→ Passage:
•••

There are two related ideas that are actually used in General Relativity. First is the "Post-Minkowskian expansion", which sort of takes an initial guess for what the gravitational field is doing, then plugs that back into Einstein's equations, and finds a slightly better guess, then plugs that back into Einstein's equations, and finds a slightly better guess, then...

Second is the concept of a stress–energy–momentum pseudotensor, which basically encompasses the usual tensor for matter/radiation/etc. and the gravitational field, to act as a source for the gravitational field. In his description, Wald ["General Relativity", Sec. 4.4.] does a good job of explaining why this is hard:

In general relativity, there is no known meaningful notion of local energy density of the gravitational field. The basic reason for this is closely related to the fact that the spacetime metric, $g_{ab}$, describes both the background spacetime structure and the dynamical aspects of the gravitational field, but no natural way is known to decompose it into its "background" and "dynamical" parts. Since one would expect to attribute energy to the dynamical aspect of gravity but not to the background spacetime structure, it seems unlikely that a notion of local energy density could be obtained without a corresponding decomposition of the spacetime metric.

•••

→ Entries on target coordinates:
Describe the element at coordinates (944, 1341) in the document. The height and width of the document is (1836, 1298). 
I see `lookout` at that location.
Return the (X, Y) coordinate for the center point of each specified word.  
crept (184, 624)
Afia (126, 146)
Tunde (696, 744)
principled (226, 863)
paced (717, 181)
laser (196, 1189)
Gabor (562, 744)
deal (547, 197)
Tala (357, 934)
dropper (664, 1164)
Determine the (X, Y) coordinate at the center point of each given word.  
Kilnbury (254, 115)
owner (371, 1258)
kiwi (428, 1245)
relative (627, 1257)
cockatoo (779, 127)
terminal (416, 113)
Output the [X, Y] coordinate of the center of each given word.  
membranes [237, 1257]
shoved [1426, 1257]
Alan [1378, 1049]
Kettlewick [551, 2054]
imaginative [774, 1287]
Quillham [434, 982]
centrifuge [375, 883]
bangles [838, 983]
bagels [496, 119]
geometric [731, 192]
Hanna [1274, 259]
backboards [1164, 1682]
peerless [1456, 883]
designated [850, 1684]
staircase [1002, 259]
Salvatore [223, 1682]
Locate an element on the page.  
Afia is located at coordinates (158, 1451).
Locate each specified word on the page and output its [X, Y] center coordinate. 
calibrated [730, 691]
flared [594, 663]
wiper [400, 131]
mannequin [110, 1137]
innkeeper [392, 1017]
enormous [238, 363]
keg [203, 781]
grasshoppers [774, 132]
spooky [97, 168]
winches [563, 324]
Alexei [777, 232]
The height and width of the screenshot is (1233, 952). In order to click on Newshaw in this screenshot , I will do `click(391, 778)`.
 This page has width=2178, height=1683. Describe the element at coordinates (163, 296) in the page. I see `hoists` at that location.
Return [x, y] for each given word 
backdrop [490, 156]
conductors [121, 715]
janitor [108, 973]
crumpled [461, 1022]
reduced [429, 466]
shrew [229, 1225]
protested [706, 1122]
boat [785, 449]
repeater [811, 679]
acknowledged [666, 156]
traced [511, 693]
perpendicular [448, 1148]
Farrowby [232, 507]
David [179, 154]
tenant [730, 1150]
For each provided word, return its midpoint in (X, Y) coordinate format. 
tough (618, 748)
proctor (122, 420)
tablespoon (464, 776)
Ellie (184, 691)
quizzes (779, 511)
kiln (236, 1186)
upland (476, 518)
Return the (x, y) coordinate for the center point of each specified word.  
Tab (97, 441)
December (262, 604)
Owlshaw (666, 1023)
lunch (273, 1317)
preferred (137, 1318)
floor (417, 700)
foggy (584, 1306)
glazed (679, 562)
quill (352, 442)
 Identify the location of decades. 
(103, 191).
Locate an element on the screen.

•••

→ Tasks to carry out:
A - According to the passage on General Relativity, why does it seem unlikely that a notion of local energy density for the gravitational field could be obtained? Answer in one to three sentences.
B - Repeat the passage on General Relativity between "In general relativity, there" and "the spacetime metric.", inclusive.

→ Responses by task:
A - The spacetime metric describes both the background spacetime structure and the dynamical aspects of the gravitational field, and no natural way is known to decompose it into these two parts. Because energy would be attributed only to the dynamical aspect of gravity, a notion of local energy density seems unlikely without such a decomposition.

B -
In general relativity, there is no known meaningful notion of local energy density of the gravitational field. The basic reason for this is closely related to the fact that the spacetime metric, $g_{ab}$, describes both the background spacetime structure and the dynamical aspects of the gravitational field, but no natural way is known to decompose it into its "background" and "dynamical" parts. Since one would expect to attribute energy to the dynamical aspect of gravity but not to the background spacetime structure, it seems unlikely that a notion of local energy density could be obtained without a corresponding decomposition of the spacetime metric.